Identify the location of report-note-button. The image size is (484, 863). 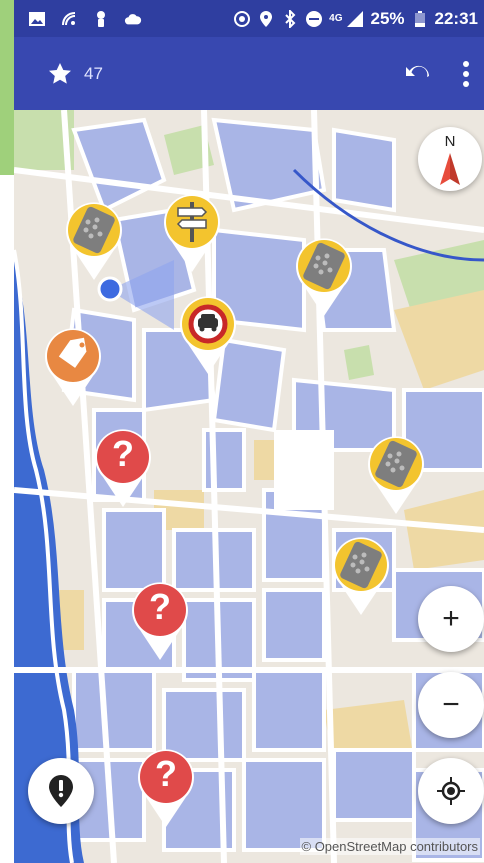
(61, 791).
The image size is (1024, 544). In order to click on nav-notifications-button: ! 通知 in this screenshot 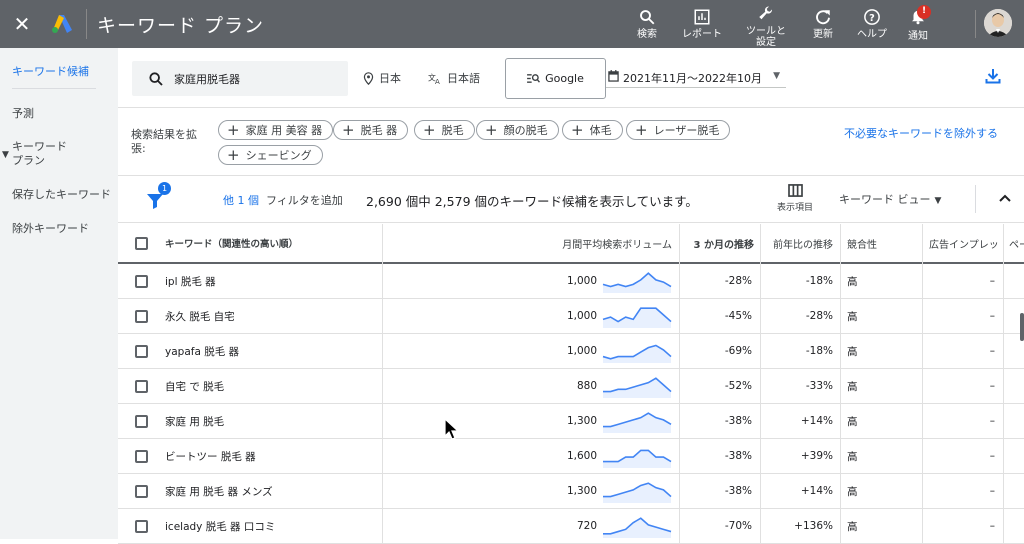, I will do `click(918, 24)`.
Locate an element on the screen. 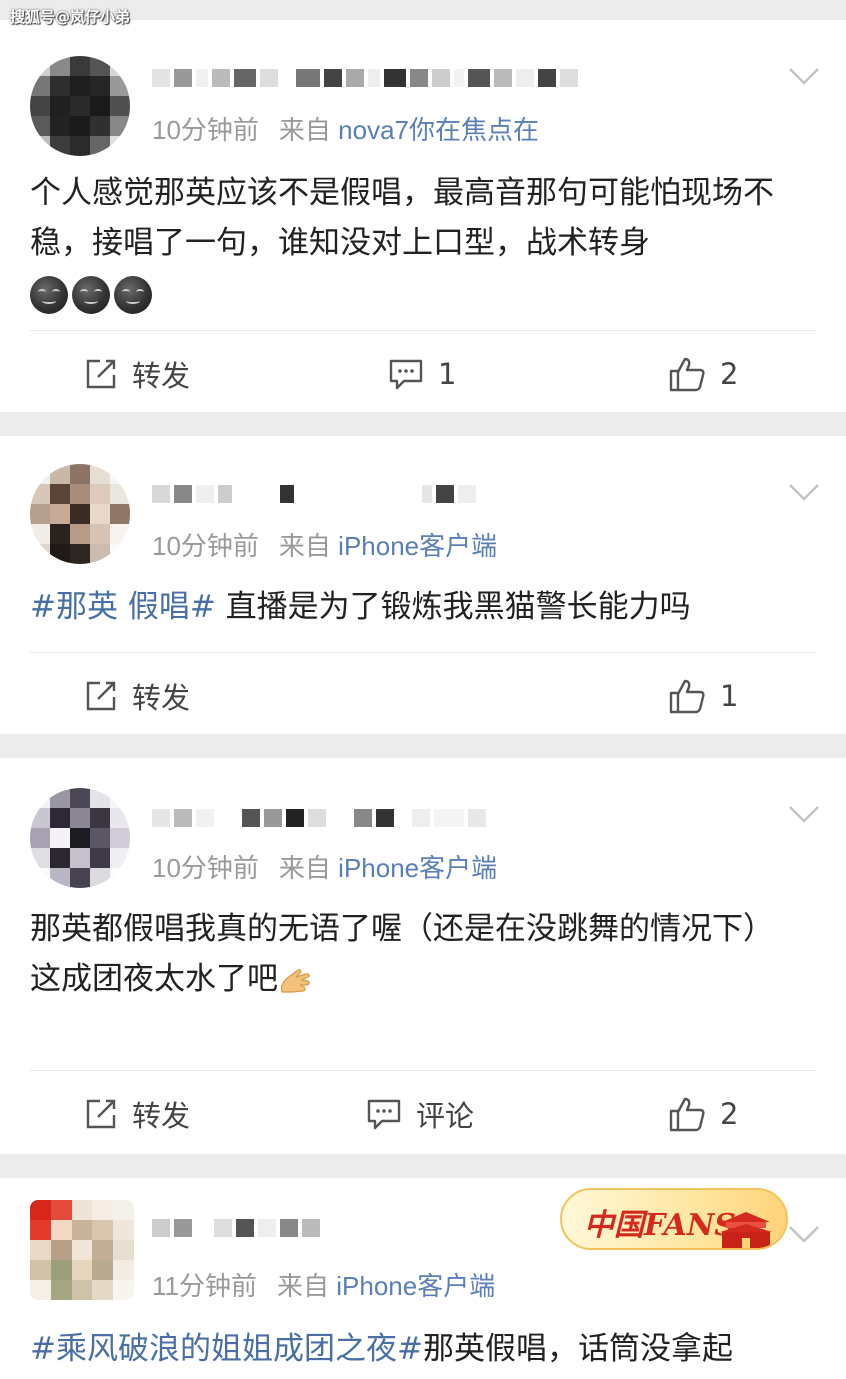  post-text: #乘风破浪的姐姐成团之夜#那英假唱，话筒没拿起 is located at coordinates (423, 1349).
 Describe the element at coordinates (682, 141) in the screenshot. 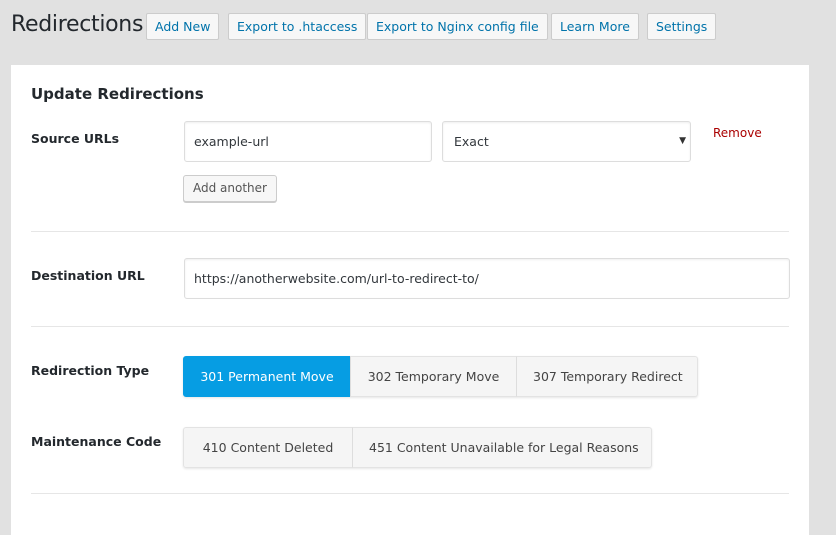

I see `chevron-down-icon: ▼` at that location.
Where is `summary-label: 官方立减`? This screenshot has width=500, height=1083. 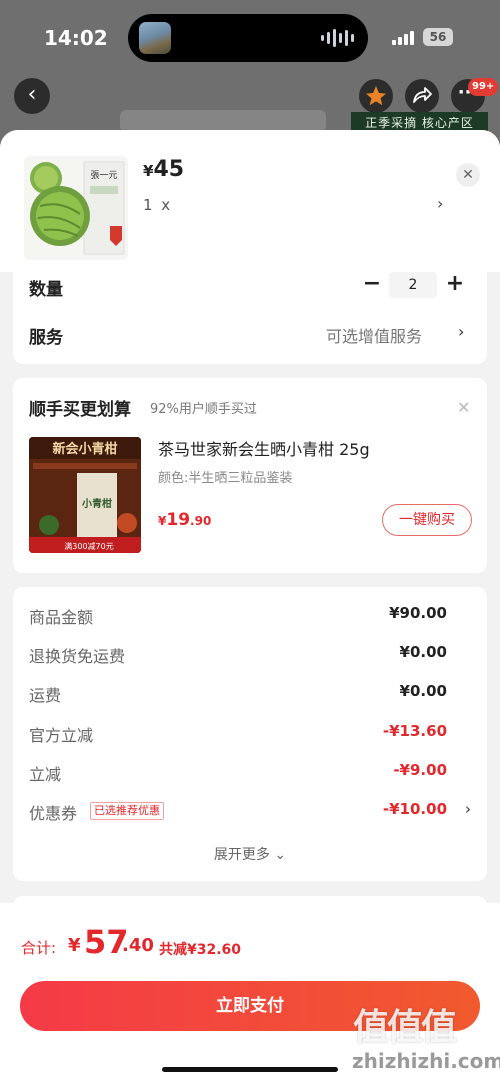
summary-label: 官方立减 is located at coordinates (62, 736).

:::::

* [Exercise objective] Rewrite the items starting at the line that contains "has width=500, height=1083." and ending at the end of the items, replacing "screenshot" with "image" and keeping everything else the same. Give only those lines, and leave the pictures out.

* [Result of the task]
Where is `summary-label: 官方立减`? This image has width=500, height=1083. 
summary-label: 官方立减 is located at coordinates (62, 736).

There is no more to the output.